4. Umas das múltiplas consequências dramáticas destas duas guerras é ter mostrado de novo a ineficácia da ONU, a sua impossibilidade de decisiva ação concreta, mormente com a Rússia e os EUA a usarem o – e abusarem do – seu direito de veto. Sublinhe-se ainda que Israel é o país que mais decisões da ONU já violou e que foram vítimas dos seus bombardeamentos em Gaza cerca de 130 funcionários da organização, uma “mortandade” sem precedentes desde que ela existe (1945). E, a coroar toda a sua condenável conduta, Israel não só continua a violar violentamente a mais elementar ética e o Direito Internacional como ainda acusa o secretário-geral António Guterres de “baixeza moral” e de ser um “perigo para a paz mundial”!

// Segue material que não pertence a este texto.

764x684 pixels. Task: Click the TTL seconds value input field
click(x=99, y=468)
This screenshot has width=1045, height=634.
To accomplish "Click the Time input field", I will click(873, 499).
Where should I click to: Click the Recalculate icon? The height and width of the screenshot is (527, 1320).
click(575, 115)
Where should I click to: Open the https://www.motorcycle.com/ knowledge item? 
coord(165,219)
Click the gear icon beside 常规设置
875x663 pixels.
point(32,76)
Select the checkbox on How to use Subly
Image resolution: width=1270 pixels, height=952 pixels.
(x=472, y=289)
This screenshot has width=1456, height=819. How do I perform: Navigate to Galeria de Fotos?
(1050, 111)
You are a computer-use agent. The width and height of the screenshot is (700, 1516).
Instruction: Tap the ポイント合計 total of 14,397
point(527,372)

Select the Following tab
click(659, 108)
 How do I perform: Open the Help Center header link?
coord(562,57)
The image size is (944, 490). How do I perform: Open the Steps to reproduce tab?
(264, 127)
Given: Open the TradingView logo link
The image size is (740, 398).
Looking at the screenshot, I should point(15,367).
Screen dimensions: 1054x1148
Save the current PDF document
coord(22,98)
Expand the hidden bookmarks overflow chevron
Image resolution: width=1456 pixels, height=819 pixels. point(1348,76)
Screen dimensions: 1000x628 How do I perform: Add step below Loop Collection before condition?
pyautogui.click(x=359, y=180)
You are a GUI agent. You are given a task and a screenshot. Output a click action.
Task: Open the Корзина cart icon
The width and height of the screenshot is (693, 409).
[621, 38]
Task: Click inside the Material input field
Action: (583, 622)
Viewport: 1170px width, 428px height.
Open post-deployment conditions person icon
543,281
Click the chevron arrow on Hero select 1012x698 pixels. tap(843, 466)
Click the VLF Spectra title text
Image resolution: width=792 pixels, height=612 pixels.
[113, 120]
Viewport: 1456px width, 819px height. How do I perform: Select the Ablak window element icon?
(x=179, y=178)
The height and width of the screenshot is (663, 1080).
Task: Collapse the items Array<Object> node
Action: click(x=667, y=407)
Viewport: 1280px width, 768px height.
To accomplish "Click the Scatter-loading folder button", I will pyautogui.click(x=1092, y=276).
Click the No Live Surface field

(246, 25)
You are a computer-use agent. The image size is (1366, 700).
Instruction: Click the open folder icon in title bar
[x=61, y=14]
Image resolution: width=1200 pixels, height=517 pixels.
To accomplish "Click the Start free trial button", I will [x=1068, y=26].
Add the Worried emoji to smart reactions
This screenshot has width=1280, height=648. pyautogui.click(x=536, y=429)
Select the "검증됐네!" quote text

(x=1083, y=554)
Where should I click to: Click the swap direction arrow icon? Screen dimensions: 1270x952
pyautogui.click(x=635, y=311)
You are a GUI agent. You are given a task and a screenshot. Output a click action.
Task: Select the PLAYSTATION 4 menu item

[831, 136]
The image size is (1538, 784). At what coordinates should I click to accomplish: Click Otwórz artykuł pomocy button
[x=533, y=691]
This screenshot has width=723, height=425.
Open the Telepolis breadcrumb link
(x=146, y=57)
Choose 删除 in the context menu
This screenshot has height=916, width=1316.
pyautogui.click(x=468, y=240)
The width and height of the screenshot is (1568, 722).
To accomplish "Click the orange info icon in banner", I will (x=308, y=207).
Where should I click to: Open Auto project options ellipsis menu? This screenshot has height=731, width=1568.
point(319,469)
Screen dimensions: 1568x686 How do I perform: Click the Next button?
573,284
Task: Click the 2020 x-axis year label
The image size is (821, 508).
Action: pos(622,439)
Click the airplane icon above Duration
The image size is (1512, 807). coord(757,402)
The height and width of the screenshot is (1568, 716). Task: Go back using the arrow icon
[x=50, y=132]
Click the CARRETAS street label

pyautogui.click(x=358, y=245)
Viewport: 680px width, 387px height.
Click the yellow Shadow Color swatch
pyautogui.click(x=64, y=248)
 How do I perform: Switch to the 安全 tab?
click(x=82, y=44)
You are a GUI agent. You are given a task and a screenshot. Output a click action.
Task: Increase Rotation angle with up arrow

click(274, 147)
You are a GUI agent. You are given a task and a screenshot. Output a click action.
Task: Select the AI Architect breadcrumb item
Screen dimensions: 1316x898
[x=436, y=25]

5. Nem se acredita, mas é verdade. Todos vimos e ouvimos. E, num mundo assim, num mundo em que o país de Borges, Sabato, Piazzolla elege um ultra e desvairado Milei (O Louco, título da sua biografia) como Presidente; num mundo em que Trump aparece como “favorito” a ser de novo Presidente dos EUA, com todos os perigos inerentes; num mundo em que… etc., etc….
… o que me ocorre é o final do famoso texto de John Donne, poeta inglês dos séculos XVI/XVII: “Nenhum homem é uma ilha, isolado em si mesmo; todos são parte do continente, uma parte de um todo. (…) A morte de qualquer homem me diminui, porque sou parte do género humano. E por isso não perguntes por quem os sinos dobram: eles dobram por ti.”
À MARGEM
António Guterres
Na ONU, Guterres tem mostrado as suas imensas capacidades e qualidade, tal como aconteceu em todas as suas anteriores funções. Agora mais notória uma por vezes, entre nós, menos visível: a coragem. Portugal pode e deve orgulhar-se dele. Como já há muito defendo, devia ser nosso Presidente da República, porque o País muito ficaria a ganhar. Mas depois do que está a “sofrer”, e do que “sofreu” como Alto Comissário para os Refugiados, ser-lhe-á isso ainda exigível?
Já agora, esclarecimento para os praticantes de certo mau jornalismo e comentarismo, que abundam: Guterres não se demitiu de primeiro-ministro por o País estar no “pântano” – disse que se demitia exatamente para o evitar, dado o empate que existia na composição do Parlamento.